Measure the real surface, not an API
What matters is the answer a person actually sees, which is not what a model returns through a paid API. So the platform captures from the live consumer surfaces themselves and persists the raw answer, its citations, and a screenshot as an audit trail before anything is parsed. The hard part was never the reading. It was doing it safely, repeatably, and without tripping the systems that guard those surfaces.
Honest metrics or none
Visibility is a distribution, not a single number. The metrics deliberately drop the easy wins (questions that already hand over the brand name), separate a model politely declining from a genuine absence, and ship every figure with the sample size behind it.
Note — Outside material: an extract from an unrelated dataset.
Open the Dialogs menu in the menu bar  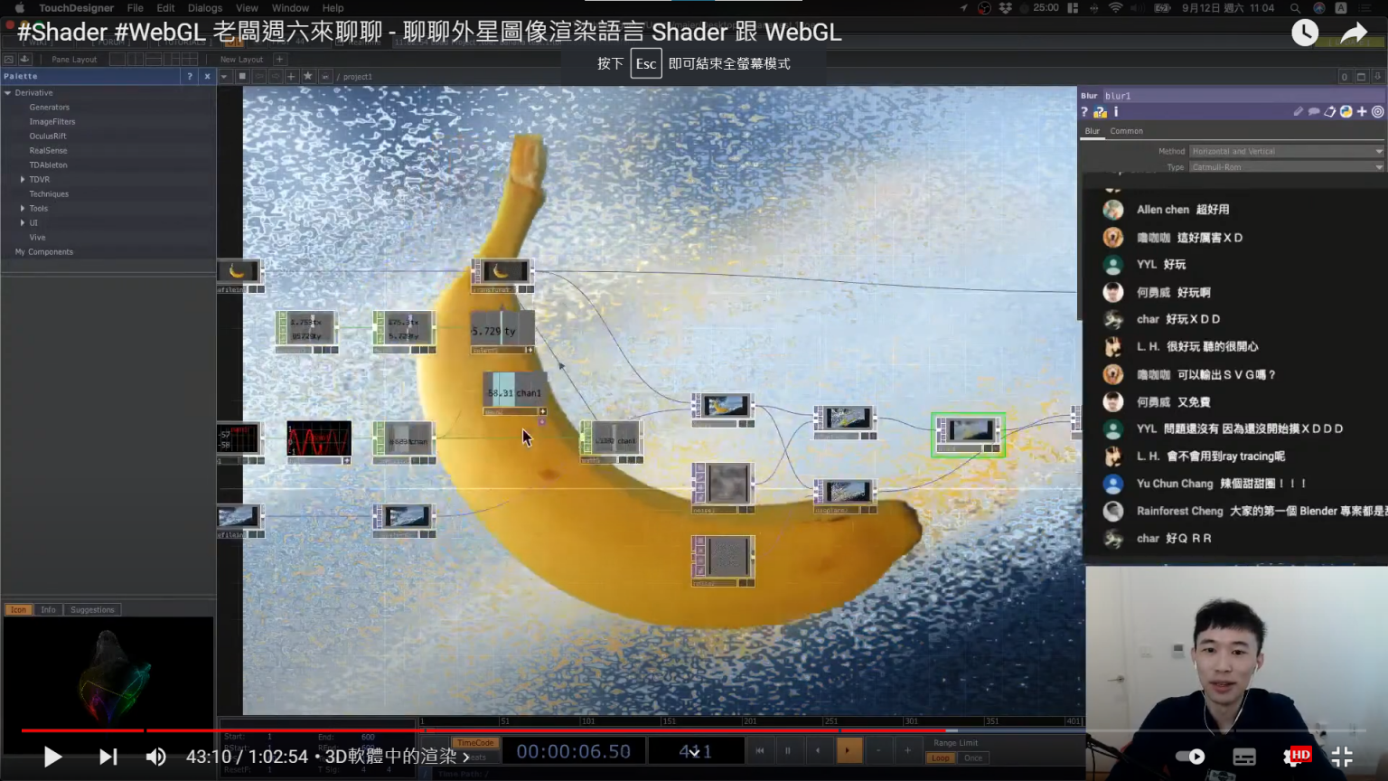[x=204, y=8]
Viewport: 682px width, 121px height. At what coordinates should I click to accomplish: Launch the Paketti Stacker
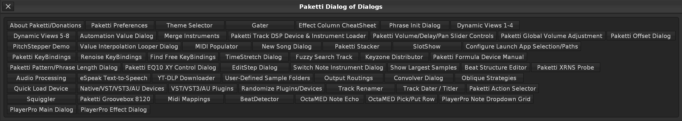[x=357, y=46]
When something cannot be computed cleanly, the product says 'insufficient data' instead of inventing a number.
Strategy in front, evidence behind
Recommendations are generated from the data first, off the actual gaps in the captured answers, then written up against the specific evidence that triggered each one. The strategies are grounded in published research on what genuinely moves AI answers, but a client only ever sees a clean play and a template, never the machinery underneath.
Boring infrastructure, on purpose
Multi-tenant the simple way: every record partitioned by tenant, a read model the app serves fast, no speculative agent frameworks or vector databases. The paid models run only over text already captured, never on live web calls, so the platform stays cheap to operate. The novelty is the data and the judgment; the plumbing should be unremarkable.
What the user sees beats what the API says
Reading the live consumer surface is slower and more fragile than calling an API, and it has to be paced carefully. It is worth it, because the API answer and the answer a real buyer sees are not the same thing. The limitation is written into the methodology, not hidden from it.
Awareness, never revenue
The headline metric is brand awareness for the AI era: a leading indicator, not an equals sign to sales. Refusing the easy causal-revenue claim is exactly what makes the rest of the numbers believable to a sharp buyer.
Research-grounded, research-hidden
Every strategy traces internally to evidence and a published finding, yet none of that reaches the client. Credibility is built into the engine; the methodology stays proprietary. The product sells a clean decision, not a reading list.
Multi-tenant from the first line
Tenancy was not bolted on. The very first data model partitioned everything by tenant, and isolation was verified before any feature shipped. For a platform whose whole promise is competitive intelligence, one tenant glimpsing another's data is not a bug, it is the end of the product.